How is it used?
Testing is performed when a person has intellectual disability, ataxia ( i.e. when you have trouble moving parts of your body the way you want, and your arms and legs may move when you don't want them to), neurodegeneration ( the progressive loss of neurones from the brain), or premature ovarian failure and infertility.
When is it requested?
Testing is requested by the doctor when it is suspected that the clinical signs are due to Fragile-X.
What does the test result mean?
If the number of CGG repeats is in the range of 5 to 44 CGG, this is considered a normal result.
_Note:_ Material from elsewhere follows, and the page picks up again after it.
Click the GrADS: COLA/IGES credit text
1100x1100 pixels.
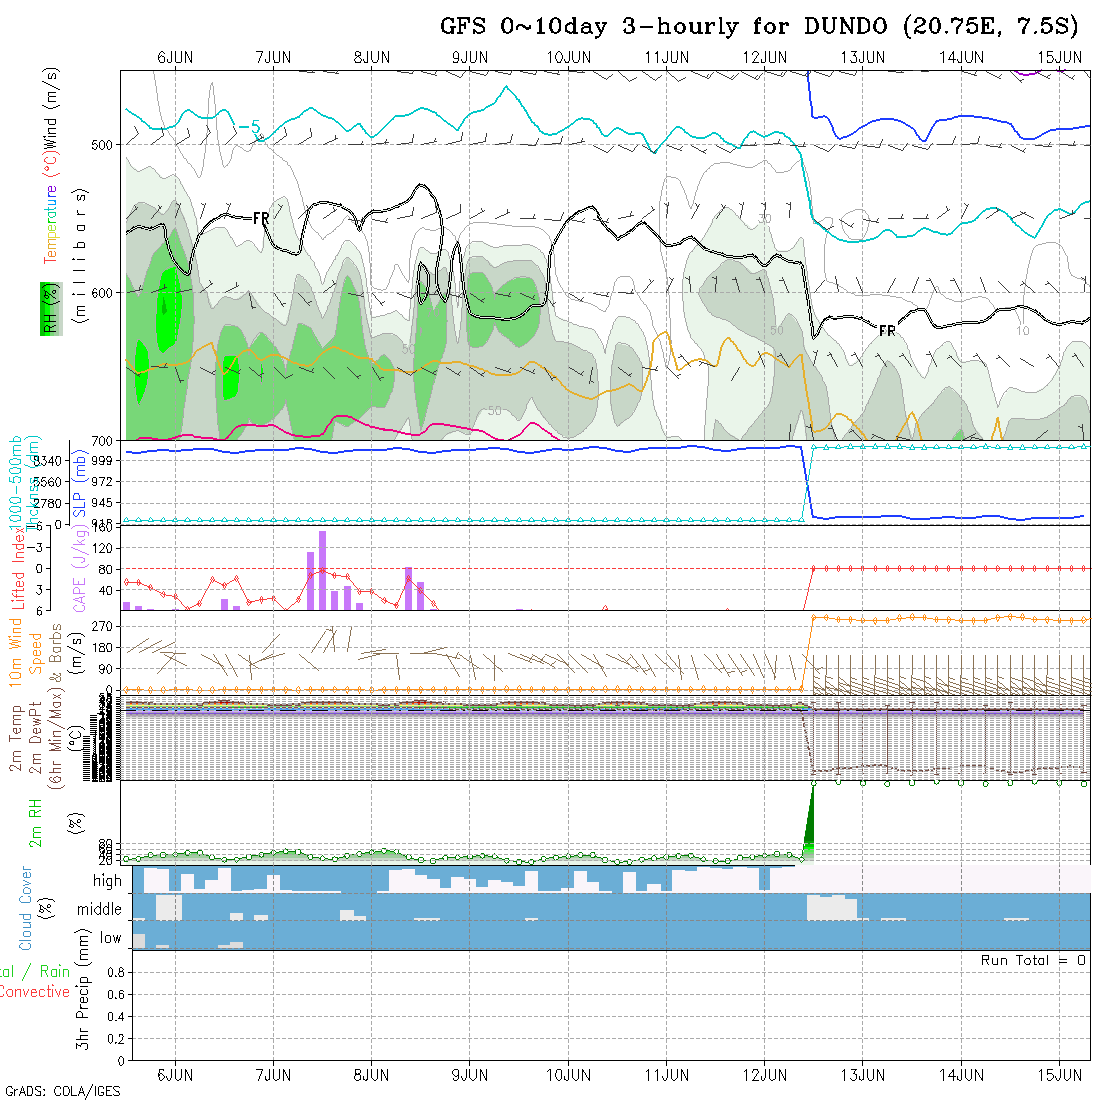point(62,1091)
If the repeats are in the size range of 55 to 200 CGG repeats this is a pre-mutation result and if the repeat size is greater than 200 CGG repeats, this is a full mutation and the person has Fragile-X.
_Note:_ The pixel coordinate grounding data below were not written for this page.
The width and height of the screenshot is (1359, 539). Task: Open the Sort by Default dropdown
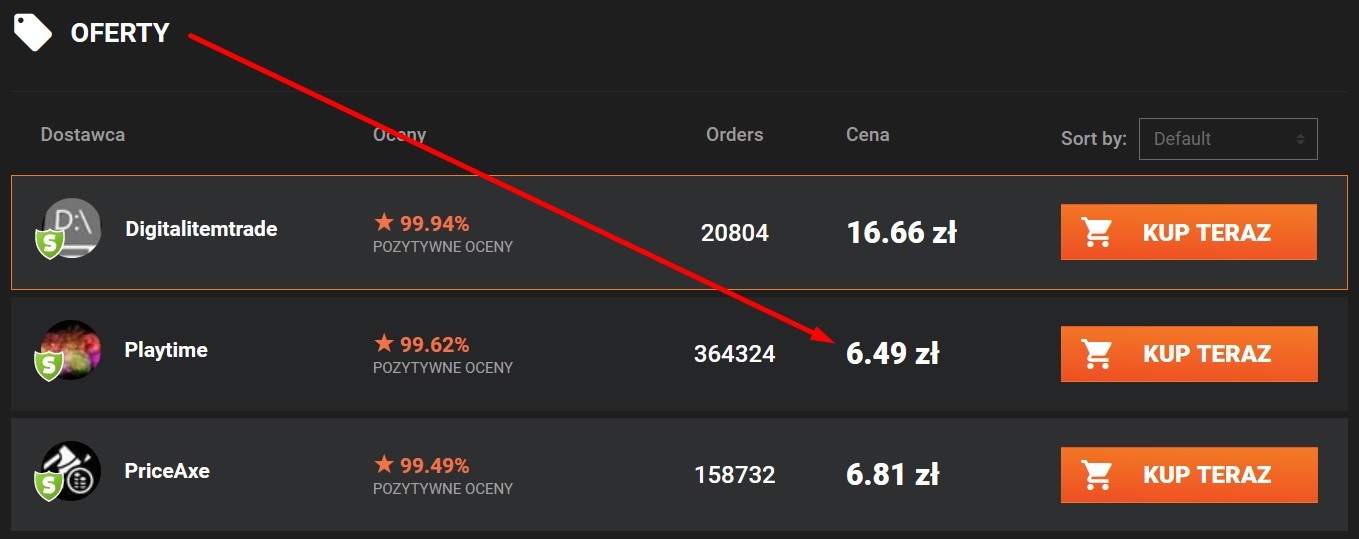pos(1228,139)
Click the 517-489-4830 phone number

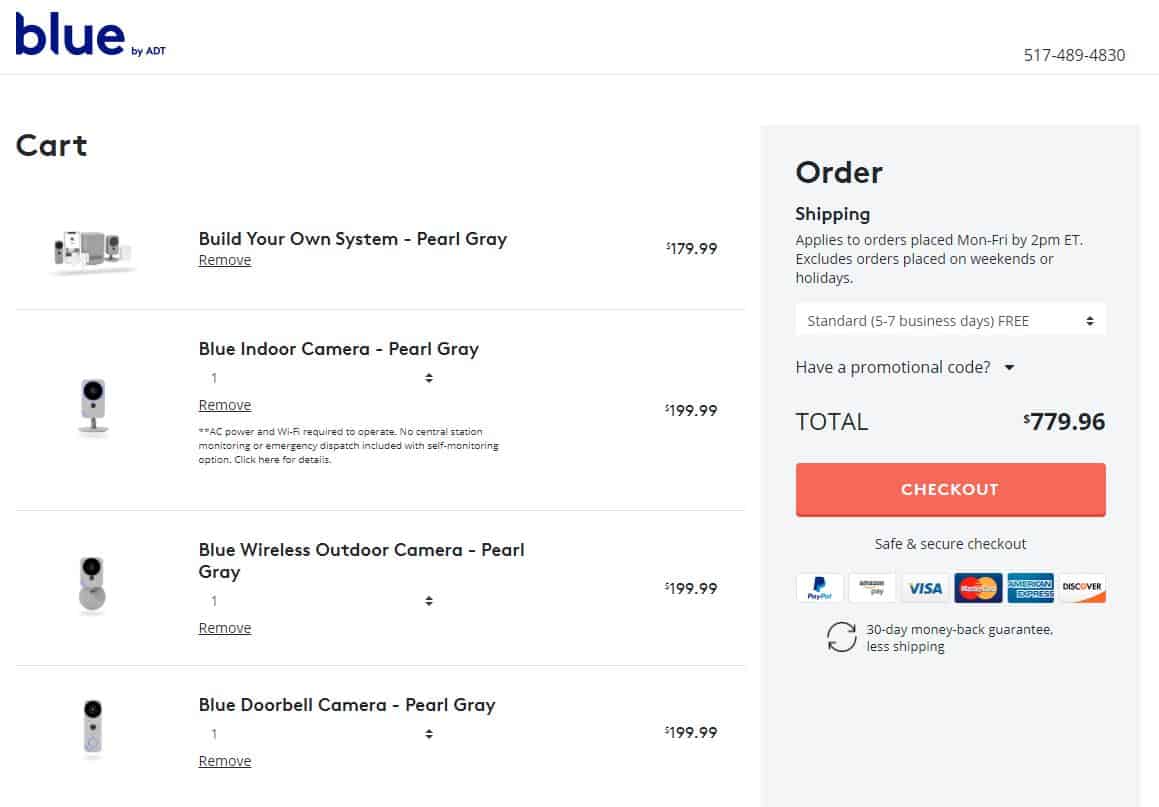point(1074,55)
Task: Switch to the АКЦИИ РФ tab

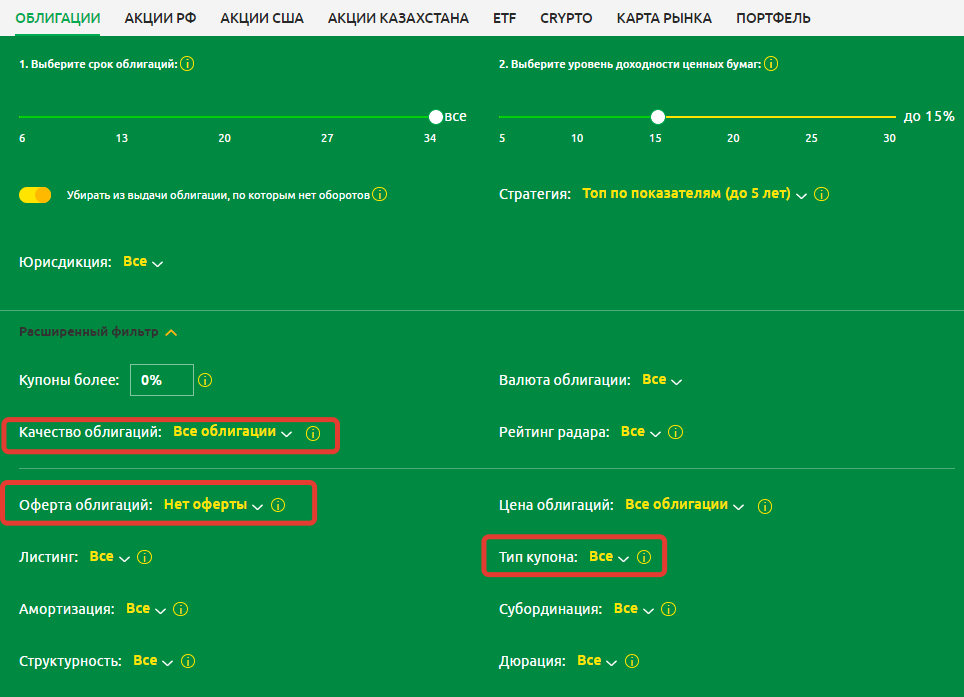Action: click(160, 18)
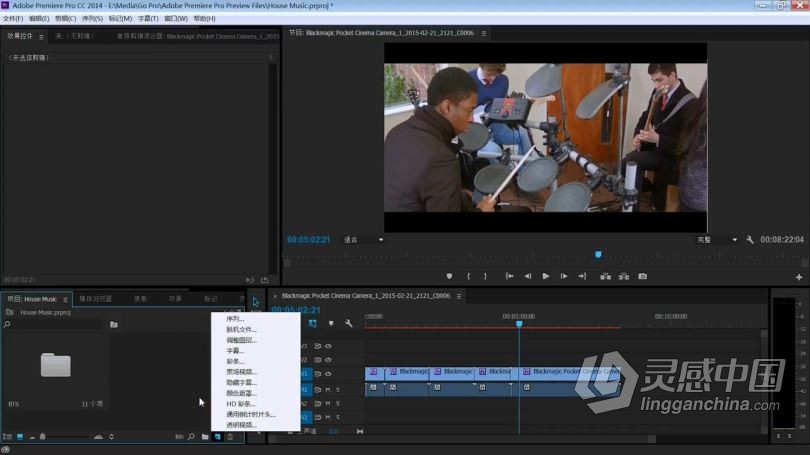Image resolution: width=810 pixels, height=455 pixels.
Task: Click the timeline Add Marker icon
Action: pyautogui.click(x=331, y=323)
Is there anything else I should know?
Although current guidelines still make reference to Southern blot analysis, the test is subjective, compared with more objective newer methods. Southern blotting is technically complex, expensive, laborious to perform and requires a large quantity of DNA for testing. Newer methods are therefore replacing Southern blotting, for example, a triplet repeat primed PCR assay followed by high-thoughput automated capillary electrophoresis to detect the number of CGG repeats is now widely used. As a result there has been a decline in the proportion of patients in whom Southern blot analyses is being performed.